**What is expected**
Print every line of the entries below, from the line containing "Viewport: 924px width, 489px" down to the line containing "tap(713, 67)", including both of those lines and changing nothing.

**Extracted entries**
--

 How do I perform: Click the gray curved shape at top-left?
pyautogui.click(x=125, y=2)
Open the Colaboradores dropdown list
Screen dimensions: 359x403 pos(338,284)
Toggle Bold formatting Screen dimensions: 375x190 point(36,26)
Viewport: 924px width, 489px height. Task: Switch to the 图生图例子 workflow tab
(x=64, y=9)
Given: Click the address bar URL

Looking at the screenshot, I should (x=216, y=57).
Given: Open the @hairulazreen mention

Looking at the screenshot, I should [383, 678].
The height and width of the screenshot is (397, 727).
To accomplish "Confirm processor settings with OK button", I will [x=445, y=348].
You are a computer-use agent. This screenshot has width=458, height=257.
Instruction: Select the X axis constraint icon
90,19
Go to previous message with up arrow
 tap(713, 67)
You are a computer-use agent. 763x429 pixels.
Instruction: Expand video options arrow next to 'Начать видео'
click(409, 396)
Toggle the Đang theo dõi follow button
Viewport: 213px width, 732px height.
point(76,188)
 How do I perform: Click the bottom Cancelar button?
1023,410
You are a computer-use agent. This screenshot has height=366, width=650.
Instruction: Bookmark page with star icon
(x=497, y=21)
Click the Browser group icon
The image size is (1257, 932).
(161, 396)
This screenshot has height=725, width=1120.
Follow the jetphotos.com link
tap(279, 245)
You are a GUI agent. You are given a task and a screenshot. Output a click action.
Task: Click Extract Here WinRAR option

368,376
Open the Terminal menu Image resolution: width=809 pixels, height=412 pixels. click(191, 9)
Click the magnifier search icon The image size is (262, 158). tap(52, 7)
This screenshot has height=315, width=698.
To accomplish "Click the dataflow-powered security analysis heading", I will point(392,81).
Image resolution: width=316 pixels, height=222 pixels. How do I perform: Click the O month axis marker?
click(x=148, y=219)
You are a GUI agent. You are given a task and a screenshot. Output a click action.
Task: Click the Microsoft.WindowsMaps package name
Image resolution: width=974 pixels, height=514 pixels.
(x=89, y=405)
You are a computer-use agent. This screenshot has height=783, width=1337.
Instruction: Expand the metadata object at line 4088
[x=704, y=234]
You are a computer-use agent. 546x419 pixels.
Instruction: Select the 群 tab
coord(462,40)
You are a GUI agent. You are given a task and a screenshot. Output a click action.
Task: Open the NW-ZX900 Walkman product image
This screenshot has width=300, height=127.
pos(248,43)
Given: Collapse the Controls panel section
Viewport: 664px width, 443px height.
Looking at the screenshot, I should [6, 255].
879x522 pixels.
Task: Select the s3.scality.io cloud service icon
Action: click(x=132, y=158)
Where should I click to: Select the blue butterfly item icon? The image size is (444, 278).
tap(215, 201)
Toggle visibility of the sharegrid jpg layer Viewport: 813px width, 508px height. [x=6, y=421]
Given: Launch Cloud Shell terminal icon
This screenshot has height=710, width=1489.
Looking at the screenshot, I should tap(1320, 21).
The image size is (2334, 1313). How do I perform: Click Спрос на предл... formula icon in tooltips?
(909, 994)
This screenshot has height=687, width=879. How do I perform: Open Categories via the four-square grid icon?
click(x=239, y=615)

--

**Written reply**
Viewport: 924px width, 489px height. Task: Switch to the 图生图例子 workflow tab
(x=64, y=9)
Given: Click the address bar URL

Looking at the screenshot, I should (x=216, y=57).
Given: Open the @hairulazreen mention

Looking at the screenshot, I should [383, 678].
The height and width of the screenshot is (397, 727).
To accomplish "Confirm processor settings with OK button", I will [x=445, y=348].
You are a computer-use agent. This screenshot has width=458, height=257.
Instruction: Select the X axis constraint icon
90,19
Go to previous message with up arrow
 tap(713, 67)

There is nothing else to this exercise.